As we drove in, memories flashed of years gone by. On the left was Haig Brown where the girls' dormitories used to be, on our right was Lloyd block where the boys stayed till the fifth standard. The black stone buildings were totems of our youth.

Then came Evans Hall where we had our assembly, socials, debates, drama and our meals. We also passed a Patton tank, a helicopter and a MIG-21 gifted by Barnicles who had retired from the armed forces.

We reached Spence block where we would be staying, a little ahead was Candy block where we stayed 50 years ago.

Akbar, Aziz had arrived before us. They were ten years our junior and greeted us with enthusiasm. We had become friends at reunions past. Barnicles continued to arrive. Shapoor Izadiyar had come all the way from the United States so also Fida Hussain Colabawala who runs an Indian store, Mayuri, in Seattle.

Shapoor attends every reunion, but it was Fida's first visit since he left the school in 1966. He greeted me with familiarity as we had already chatted on Facebook. Turns out three of my nephews -- techies all -- are regular customers at his store in Seattle.

A Ganesh Nadar: Life Is Beautiful

We had to go to Evans Hall for dinner which was a change; usually on the first day we ate dinner in our dormitory. Dinner was rice, chicken, some vegetable curry and a sweet dish. A far cry from the dry bread, mutton curry without mutton we used to get in our time.

Deolali was colder than Chennai or Mumbai, but not as cold as we had come prepared for.

The first event the next day was a cricket match between current students and the ex- students. The ex-students couldn't quite match up to the young boys and were all out for 43 runs.

I was the commentator and laced the commentary with a humour and barbs at my friends around. The scorer was a student, beside him was a mischievous student who told me, "We can make this score in five overs, we want to bat ten overs, so let us inflate the figures." I happily agreed.

The ex-students' score was announced as 85. Both the ex-students and the current students were surprised, but no one objected.

The students surpassed the actual total in five overs and the inflated total in ten overs. Tabish Mansuri, who captained the ex-students team, bowled very well to take five wickets.

The students got a certificate for winning the match and Tabish got a certificate for best bowler of the day.

Then there was a race for the ex-student girls where they had to race with a lemon on a spoon held in their mouths. Then there was a three legged race for both boys and girl ex-students. Finally, there was a race where you ran as a couple with a football held between your stomachs. These were rightly called silly games.

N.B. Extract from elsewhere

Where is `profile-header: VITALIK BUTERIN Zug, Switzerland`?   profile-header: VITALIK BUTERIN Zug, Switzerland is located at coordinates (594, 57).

In the night was a social for students and ex-students. The DJ was Gaurav Siyal, an ex- student. In the good old days we had songs, but now he was playing videos. The first one had Ranveer Singh and Deepika Padukone dancing vigorously. The students followed, but the ex- students danced slowly. None of us wanted a heart attack.

Illustration: Dominic Xavier/

Saturday we had a 'back to school' dress code so all the ex students wore navy blue pants, white shirts, the school tie and black shoes. The brave among them wore half pants. Similarly, the girls were dressed in navy blue skirts, white shirts, white socks, black shoes and their hair was tied in twin pig tales.

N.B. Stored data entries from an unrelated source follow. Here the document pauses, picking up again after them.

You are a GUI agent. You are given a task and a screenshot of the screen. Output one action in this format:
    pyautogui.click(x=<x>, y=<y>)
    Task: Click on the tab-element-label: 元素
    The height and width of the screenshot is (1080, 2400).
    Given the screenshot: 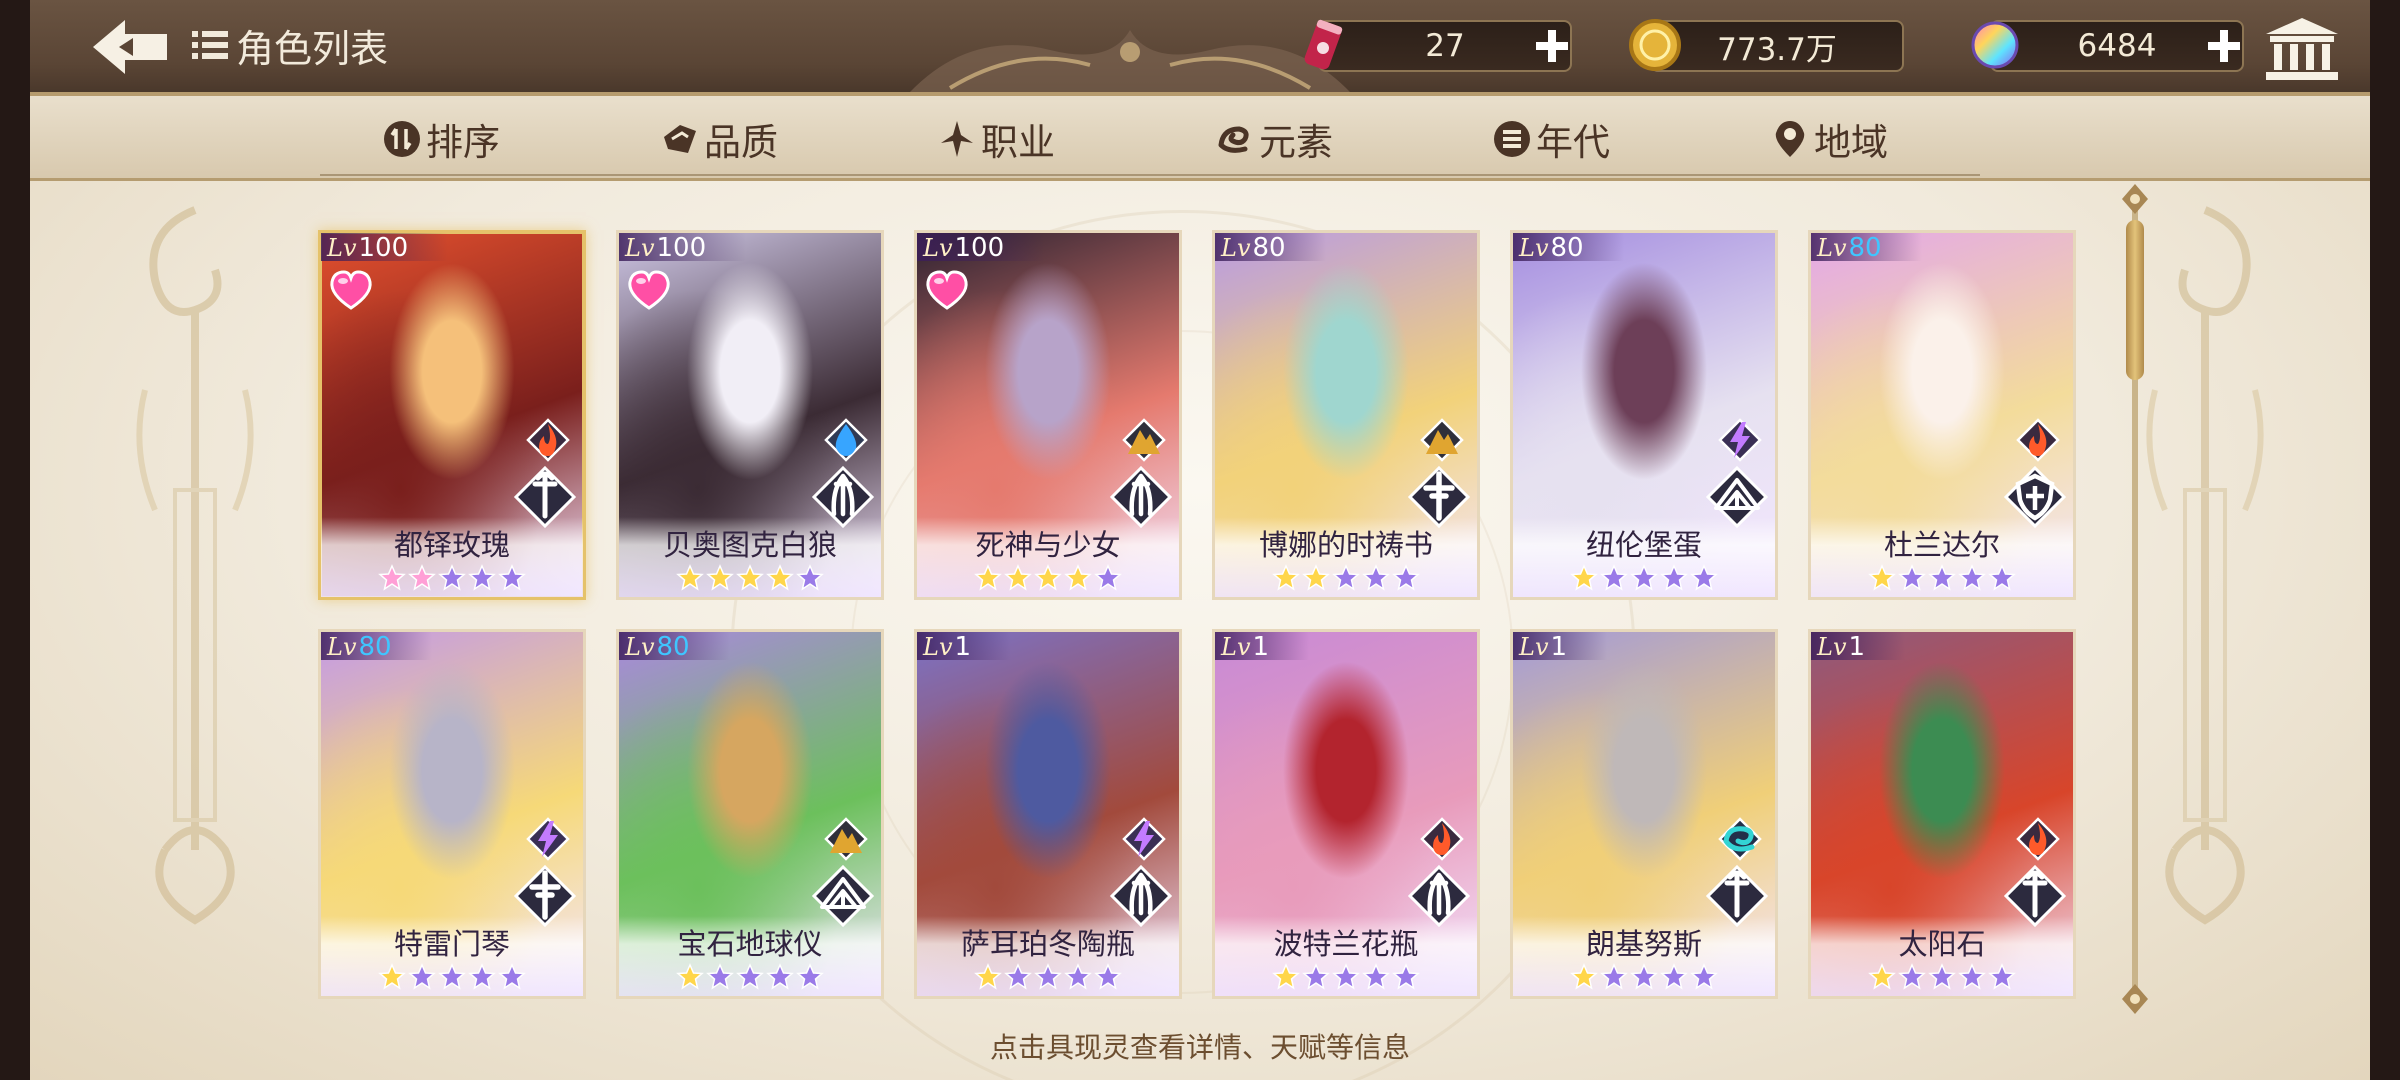 What is the action you would take?
    pyautogui.click(x=1296, y=142)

We had a football match which the students won, then a basketball match which the students won again. Then there was a session where the ex-students advised students on career options.

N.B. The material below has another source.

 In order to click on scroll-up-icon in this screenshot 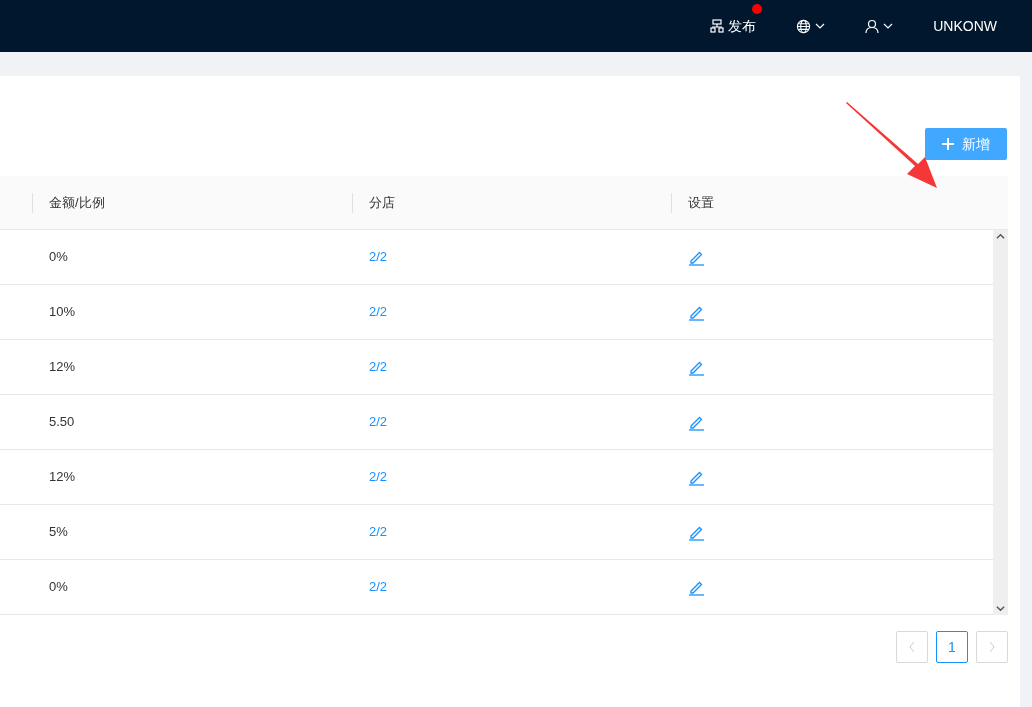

We had three sessions -- one by a businessman, one by a DJ on a career in music. I took a class on journalism and how to write a book (as Rediff Readers know, I have written two books, Village Voices, and another one on the Barnes School, The School On The Hill).

We then had an award ceremony where the ex-students presented cheques and certificates to the teachers who had secured the best results in public exams. A couple of ex-students also got certificates for success in their lives.

Usha Kiran Waje was awarded for winning gold medals in the masters swimming competition in the 70 plus category. Shapoor Izadiyar was awarded for coaching Iran's national vricket team.

Then, it was time to leave and also to count the days till the next reunion.